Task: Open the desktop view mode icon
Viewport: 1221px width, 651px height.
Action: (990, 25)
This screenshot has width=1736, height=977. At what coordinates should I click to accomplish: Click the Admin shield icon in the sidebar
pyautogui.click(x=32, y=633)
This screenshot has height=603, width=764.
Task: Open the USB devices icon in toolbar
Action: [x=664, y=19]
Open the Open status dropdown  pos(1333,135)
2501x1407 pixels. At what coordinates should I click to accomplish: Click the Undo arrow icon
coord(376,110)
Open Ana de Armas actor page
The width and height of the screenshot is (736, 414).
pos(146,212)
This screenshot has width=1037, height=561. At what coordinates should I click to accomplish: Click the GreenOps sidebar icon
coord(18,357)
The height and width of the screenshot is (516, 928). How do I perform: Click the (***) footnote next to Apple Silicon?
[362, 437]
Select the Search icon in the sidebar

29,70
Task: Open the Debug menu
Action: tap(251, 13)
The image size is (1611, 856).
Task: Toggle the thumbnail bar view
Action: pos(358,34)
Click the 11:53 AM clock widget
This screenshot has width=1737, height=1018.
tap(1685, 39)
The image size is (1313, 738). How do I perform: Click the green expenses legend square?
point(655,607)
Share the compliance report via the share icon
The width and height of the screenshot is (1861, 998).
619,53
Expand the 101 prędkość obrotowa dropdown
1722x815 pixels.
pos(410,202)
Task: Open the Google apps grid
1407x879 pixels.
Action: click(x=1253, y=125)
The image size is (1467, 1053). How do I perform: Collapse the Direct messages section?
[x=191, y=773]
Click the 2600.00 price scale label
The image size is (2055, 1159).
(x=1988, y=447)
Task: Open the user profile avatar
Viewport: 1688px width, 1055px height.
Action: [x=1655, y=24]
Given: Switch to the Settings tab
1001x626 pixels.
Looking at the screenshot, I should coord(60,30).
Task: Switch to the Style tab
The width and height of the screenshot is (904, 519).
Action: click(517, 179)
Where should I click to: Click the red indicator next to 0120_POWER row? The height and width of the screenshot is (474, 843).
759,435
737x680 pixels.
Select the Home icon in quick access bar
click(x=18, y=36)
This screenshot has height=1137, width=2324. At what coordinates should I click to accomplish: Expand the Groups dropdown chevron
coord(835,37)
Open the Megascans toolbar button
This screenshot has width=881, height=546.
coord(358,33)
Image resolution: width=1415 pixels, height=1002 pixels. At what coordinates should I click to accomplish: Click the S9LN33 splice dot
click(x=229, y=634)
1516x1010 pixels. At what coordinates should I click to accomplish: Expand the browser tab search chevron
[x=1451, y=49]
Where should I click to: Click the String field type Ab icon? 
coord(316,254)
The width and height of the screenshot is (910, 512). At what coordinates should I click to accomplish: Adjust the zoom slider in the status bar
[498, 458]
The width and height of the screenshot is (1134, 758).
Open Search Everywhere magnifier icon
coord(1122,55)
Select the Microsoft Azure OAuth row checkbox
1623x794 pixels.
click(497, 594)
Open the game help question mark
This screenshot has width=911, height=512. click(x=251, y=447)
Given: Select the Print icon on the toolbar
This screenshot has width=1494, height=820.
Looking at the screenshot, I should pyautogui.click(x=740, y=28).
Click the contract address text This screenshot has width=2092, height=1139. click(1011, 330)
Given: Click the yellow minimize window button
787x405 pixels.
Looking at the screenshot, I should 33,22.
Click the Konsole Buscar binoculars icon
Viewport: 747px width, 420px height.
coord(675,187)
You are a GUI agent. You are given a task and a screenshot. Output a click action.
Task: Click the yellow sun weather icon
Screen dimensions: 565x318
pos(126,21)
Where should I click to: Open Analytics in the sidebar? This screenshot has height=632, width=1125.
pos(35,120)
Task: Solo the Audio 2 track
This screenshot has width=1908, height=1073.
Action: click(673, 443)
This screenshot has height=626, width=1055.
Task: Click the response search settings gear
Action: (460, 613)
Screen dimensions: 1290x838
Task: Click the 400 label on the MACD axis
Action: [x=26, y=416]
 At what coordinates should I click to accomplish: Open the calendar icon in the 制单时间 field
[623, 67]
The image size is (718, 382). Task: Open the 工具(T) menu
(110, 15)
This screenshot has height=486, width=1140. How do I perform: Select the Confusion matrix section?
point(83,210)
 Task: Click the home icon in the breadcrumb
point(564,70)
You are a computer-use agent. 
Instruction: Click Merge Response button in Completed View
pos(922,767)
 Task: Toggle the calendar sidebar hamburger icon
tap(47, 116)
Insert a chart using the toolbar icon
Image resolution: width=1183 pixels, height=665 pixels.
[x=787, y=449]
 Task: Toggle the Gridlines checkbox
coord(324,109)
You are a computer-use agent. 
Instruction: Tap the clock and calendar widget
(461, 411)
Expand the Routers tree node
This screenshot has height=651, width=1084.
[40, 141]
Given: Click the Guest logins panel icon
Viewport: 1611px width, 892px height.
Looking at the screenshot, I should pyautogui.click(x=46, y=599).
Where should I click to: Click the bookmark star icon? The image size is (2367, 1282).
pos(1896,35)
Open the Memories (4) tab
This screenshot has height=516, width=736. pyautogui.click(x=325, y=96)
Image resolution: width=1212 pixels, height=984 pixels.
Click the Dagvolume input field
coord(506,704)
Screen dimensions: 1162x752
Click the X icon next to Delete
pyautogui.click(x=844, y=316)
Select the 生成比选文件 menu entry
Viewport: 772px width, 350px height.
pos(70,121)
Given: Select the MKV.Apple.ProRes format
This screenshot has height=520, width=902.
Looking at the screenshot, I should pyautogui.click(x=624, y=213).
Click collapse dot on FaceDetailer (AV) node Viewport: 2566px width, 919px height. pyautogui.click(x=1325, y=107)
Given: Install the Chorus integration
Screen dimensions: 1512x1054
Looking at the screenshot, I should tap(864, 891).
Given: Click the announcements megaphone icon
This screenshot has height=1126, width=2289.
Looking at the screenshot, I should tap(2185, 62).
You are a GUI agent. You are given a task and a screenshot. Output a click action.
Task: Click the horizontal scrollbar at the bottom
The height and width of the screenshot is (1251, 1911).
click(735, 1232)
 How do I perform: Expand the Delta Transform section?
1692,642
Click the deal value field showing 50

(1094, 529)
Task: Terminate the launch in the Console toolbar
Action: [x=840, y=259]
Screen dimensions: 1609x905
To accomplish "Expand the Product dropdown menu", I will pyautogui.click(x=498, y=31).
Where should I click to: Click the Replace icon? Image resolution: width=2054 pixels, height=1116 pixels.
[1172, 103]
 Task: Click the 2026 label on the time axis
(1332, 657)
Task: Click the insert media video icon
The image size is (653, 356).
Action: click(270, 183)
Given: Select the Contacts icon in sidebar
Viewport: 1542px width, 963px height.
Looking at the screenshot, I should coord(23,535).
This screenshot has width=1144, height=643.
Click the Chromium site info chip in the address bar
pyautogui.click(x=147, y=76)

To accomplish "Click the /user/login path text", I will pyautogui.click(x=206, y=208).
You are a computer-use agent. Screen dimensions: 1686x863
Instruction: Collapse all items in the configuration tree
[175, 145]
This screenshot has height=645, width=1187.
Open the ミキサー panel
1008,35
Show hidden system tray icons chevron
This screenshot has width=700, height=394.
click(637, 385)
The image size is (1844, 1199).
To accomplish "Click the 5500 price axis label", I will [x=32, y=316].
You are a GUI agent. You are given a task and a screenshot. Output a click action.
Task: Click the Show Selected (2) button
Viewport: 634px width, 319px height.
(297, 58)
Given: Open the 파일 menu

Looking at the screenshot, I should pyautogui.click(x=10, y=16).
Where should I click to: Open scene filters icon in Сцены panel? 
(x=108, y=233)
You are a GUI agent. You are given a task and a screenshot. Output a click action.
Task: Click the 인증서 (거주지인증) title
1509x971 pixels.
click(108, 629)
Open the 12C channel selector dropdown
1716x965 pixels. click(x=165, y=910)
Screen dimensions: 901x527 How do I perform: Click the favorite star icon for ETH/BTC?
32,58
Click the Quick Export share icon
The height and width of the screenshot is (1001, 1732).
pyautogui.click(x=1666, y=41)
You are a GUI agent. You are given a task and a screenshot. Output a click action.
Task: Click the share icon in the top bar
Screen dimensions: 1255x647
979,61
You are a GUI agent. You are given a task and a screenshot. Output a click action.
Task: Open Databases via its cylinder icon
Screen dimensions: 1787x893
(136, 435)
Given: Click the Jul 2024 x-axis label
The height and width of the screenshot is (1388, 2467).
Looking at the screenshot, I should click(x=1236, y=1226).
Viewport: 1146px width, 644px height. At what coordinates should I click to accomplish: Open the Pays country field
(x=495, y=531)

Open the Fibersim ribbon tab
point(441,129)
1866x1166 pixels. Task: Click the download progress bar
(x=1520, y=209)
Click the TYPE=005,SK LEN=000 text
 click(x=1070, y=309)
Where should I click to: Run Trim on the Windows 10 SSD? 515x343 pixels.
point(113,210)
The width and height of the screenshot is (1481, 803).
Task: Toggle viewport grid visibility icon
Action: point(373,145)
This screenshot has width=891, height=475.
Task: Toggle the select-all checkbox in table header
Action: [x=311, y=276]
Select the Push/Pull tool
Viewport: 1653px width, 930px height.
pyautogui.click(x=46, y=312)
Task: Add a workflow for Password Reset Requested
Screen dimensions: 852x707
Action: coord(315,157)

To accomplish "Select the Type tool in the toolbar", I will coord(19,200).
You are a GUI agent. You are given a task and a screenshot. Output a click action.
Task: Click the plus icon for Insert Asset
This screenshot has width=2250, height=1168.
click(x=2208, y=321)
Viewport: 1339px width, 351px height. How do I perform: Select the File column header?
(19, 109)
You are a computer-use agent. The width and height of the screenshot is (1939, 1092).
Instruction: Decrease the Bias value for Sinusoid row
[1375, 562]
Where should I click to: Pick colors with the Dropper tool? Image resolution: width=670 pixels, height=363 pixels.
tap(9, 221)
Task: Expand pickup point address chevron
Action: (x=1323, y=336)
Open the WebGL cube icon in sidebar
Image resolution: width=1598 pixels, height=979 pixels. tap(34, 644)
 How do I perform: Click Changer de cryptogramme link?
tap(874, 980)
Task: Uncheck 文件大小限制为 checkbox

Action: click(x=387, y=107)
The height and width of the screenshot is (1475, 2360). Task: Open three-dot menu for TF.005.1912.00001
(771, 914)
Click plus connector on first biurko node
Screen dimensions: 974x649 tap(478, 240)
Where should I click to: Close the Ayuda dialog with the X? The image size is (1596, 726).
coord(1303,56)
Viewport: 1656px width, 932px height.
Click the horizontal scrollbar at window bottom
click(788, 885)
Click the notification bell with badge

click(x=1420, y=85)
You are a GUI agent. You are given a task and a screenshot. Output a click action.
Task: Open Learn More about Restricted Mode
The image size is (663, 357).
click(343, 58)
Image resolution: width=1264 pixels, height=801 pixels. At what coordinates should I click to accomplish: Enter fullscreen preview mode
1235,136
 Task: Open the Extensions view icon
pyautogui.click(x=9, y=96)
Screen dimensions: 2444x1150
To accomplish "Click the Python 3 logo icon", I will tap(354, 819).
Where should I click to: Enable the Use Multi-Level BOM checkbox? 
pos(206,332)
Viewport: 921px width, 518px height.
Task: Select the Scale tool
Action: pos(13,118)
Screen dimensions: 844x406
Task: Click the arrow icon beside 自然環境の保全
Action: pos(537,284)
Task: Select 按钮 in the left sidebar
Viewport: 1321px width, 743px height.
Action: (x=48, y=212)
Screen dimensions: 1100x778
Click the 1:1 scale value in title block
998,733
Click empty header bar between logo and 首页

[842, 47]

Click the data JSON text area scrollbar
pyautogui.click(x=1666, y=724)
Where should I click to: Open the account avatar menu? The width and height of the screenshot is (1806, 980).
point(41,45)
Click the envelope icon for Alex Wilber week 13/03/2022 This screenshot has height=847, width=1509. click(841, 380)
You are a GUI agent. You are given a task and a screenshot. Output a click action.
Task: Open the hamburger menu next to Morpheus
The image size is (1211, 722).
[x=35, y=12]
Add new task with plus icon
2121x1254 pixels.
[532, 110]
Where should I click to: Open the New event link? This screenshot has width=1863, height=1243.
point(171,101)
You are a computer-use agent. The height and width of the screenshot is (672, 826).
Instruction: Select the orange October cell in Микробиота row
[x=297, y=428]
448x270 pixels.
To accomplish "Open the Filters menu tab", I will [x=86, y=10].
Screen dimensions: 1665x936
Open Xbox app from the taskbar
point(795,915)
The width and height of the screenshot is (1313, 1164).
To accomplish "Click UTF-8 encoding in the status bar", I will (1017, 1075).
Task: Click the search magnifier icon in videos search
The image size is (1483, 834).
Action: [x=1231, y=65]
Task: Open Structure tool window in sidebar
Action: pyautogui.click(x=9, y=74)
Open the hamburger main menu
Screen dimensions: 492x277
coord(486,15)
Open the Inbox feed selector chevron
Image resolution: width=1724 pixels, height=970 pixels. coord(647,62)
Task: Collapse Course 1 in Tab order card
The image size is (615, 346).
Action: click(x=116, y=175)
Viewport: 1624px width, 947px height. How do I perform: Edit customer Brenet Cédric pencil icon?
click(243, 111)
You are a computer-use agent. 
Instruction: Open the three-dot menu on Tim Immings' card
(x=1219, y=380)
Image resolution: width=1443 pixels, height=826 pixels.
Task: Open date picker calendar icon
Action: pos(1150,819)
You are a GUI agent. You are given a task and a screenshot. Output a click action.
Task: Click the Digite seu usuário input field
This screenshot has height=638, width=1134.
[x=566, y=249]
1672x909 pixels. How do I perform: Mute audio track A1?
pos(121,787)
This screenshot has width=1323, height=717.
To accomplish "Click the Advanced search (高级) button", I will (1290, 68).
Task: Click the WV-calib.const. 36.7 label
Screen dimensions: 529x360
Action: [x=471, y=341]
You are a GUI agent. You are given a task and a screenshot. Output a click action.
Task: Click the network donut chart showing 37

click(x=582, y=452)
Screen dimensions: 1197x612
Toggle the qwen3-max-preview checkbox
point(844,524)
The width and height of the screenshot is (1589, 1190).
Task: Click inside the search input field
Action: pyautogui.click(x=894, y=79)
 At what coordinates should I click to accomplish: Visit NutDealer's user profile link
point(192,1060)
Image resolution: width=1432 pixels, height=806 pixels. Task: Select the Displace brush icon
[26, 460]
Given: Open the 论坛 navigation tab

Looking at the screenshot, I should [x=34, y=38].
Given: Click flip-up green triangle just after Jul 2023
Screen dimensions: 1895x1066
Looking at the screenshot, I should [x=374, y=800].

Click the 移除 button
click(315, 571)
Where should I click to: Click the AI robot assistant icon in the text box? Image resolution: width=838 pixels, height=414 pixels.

◇ ◇ ◇ ◇ ◇ ◇ ◇

**EXERCISE PROMPT:** Scan the material above for "share". Copy every line where it appears.

**EXERCISE RESULT:**
Share the compliance report via the share icon
Click the Quick Export share icon
Task: Click the share icon in the top bar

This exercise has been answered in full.